Um dos artigos mais importantes publicados pela imprensa nos últimos tempos saiu na edição da Folha de S. Paulo (terça-feira, 8/06) reproduzindo o que originalmente foi escrito para o jornal inglês Independent por James Lovelock, cientista autônomo britânico e criador da Hipótese Gaia.
O texto de Lovelock, ao que tudo indica, dividiu opiniões como seria de se esperar levando em conta a dimensão do tema que tratou: o aquecimento da atmosfera da Terra produzida pelo efeito-estufa de origem antrópica e a necessidade, urgente, de se repensar o uso da energia nuclear.

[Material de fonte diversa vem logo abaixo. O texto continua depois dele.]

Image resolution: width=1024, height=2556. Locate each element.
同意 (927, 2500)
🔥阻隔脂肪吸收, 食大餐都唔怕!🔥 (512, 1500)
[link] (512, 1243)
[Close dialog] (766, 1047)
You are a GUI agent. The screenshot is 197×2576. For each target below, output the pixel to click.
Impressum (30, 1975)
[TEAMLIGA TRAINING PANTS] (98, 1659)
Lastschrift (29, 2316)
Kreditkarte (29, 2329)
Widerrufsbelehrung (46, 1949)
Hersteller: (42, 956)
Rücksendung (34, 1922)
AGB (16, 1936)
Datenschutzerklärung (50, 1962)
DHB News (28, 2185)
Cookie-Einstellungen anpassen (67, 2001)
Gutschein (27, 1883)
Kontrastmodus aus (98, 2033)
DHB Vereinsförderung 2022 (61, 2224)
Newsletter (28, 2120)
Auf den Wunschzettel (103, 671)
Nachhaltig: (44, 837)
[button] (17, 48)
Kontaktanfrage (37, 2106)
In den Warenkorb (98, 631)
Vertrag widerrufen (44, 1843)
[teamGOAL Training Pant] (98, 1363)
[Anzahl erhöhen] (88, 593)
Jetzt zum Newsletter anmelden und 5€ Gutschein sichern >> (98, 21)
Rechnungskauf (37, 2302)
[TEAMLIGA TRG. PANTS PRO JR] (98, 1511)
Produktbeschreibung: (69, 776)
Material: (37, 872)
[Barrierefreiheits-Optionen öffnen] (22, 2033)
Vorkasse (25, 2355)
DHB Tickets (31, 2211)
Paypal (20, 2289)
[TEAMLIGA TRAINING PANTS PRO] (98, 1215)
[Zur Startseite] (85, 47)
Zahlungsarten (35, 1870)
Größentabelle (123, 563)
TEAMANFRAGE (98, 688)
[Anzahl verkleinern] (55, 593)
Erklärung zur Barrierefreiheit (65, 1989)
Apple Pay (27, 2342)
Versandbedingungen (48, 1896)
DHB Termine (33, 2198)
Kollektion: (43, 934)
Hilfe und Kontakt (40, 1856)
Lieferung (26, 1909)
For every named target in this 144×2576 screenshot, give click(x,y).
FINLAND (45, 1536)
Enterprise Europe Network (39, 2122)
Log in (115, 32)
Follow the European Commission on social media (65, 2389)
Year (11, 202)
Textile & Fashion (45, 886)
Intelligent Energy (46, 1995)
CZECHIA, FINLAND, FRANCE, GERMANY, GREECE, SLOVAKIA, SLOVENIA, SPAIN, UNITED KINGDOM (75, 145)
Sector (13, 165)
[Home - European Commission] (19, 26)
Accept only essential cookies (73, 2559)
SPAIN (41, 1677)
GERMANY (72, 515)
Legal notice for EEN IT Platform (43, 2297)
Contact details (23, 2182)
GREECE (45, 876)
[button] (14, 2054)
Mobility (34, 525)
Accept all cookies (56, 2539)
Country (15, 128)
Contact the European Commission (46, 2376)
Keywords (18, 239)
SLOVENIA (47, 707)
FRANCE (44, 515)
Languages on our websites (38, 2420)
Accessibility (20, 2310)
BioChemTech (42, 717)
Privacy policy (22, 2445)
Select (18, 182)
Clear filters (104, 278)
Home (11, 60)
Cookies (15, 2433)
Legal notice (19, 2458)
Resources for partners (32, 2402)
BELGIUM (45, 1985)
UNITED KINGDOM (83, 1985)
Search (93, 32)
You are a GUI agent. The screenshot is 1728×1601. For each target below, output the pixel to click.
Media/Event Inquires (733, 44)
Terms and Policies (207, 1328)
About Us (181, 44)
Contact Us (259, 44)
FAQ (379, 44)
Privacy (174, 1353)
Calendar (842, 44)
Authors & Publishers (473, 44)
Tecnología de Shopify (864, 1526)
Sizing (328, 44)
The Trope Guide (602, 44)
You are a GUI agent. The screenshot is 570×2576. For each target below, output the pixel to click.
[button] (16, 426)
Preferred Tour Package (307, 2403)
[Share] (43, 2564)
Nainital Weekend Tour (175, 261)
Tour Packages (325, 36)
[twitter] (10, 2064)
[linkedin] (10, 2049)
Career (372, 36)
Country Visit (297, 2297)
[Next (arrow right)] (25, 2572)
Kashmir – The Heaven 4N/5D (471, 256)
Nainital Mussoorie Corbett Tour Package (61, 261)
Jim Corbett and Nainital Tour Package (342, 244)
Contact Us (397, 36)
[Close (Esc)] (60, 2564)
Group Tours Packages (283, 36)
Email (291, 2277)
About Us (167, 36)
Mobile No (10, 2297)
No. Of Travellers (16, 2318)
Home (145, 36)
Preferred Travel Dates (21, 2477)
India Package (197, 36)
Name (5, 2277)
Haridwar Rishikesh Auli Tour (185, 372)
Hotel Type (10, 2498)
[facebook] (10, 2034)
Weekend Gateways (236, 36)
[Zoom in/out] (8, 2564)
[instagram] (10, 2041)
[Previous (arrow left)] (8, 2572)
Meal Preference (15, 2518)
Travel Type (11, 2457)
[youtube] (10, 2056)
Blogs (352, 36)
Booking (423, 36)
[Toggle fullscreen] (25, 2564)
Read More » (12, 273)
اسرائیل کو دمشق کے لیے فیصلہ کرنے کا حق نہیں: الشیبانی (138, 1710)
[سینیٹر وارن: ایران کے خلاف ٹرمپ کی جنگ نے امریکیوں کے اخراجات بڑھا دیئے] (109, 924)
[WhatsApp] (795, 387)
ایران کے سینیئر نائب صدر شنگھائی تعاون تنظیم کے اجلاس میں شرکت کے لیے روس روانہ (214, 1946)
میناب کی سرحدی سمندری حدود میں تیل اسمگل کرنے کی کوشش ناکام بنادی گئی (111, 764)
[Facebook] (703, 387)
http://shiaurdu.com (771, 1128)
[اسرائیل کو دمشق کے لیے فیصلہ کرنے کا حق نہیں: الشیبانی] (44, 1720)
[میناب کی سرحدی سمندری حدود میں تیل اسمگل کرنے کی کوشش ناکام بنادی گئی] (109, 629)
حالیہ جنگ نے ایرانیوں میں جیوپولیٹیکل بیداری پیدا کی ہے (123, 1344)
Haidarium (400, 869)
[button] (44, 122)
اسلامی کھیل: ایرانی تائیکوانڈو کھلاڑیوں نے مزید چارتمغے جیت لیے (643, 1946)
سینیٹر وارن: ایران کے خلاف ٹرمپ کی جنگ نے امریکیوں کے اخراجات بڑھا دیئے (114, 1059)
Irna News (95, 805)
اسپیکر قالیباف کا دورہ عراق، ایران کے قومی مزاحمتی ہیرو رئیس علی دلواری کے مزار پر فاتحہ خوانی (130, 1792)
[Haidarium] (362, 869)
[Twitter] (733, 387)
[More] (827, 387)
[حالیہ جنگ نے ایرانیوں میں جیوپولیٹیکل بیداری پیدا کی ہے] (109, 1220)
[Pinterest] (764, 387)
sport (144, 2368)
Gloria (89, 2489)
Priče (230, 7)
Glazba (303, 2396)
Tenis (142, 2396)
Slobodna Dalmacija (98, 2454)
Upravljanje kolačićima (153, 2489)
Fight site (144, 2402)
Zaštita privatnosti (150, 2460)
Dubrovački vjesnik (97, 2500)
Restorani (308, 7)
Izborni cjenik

Uma passada de olhos pela internet revela uma montanha de asneiras levantada por ‘ambientalistas’ que, como papagaios de piratas do passado, repetem frases feitas, restritas às suas monótonas sonoridades.
Mas gente que sabe do que fala também se posicionou em relação às considerações de Lovelock. É o caso de Washington Novaes, intelectual comprometido com o ambientalismo e colunista do Estado de S. Paulo.
Vou me permitir a um diálogo com Novaes, a quem respeito e estimo, não para dizer que não tem razão nas considerações que fez em artigo publicado na sexta-feira (O Estado de S.Paulo, 11/6, pág. A2). Mas para algumas reflexões que, eventualmente, possam ajudar na compreensão da questão entre nós.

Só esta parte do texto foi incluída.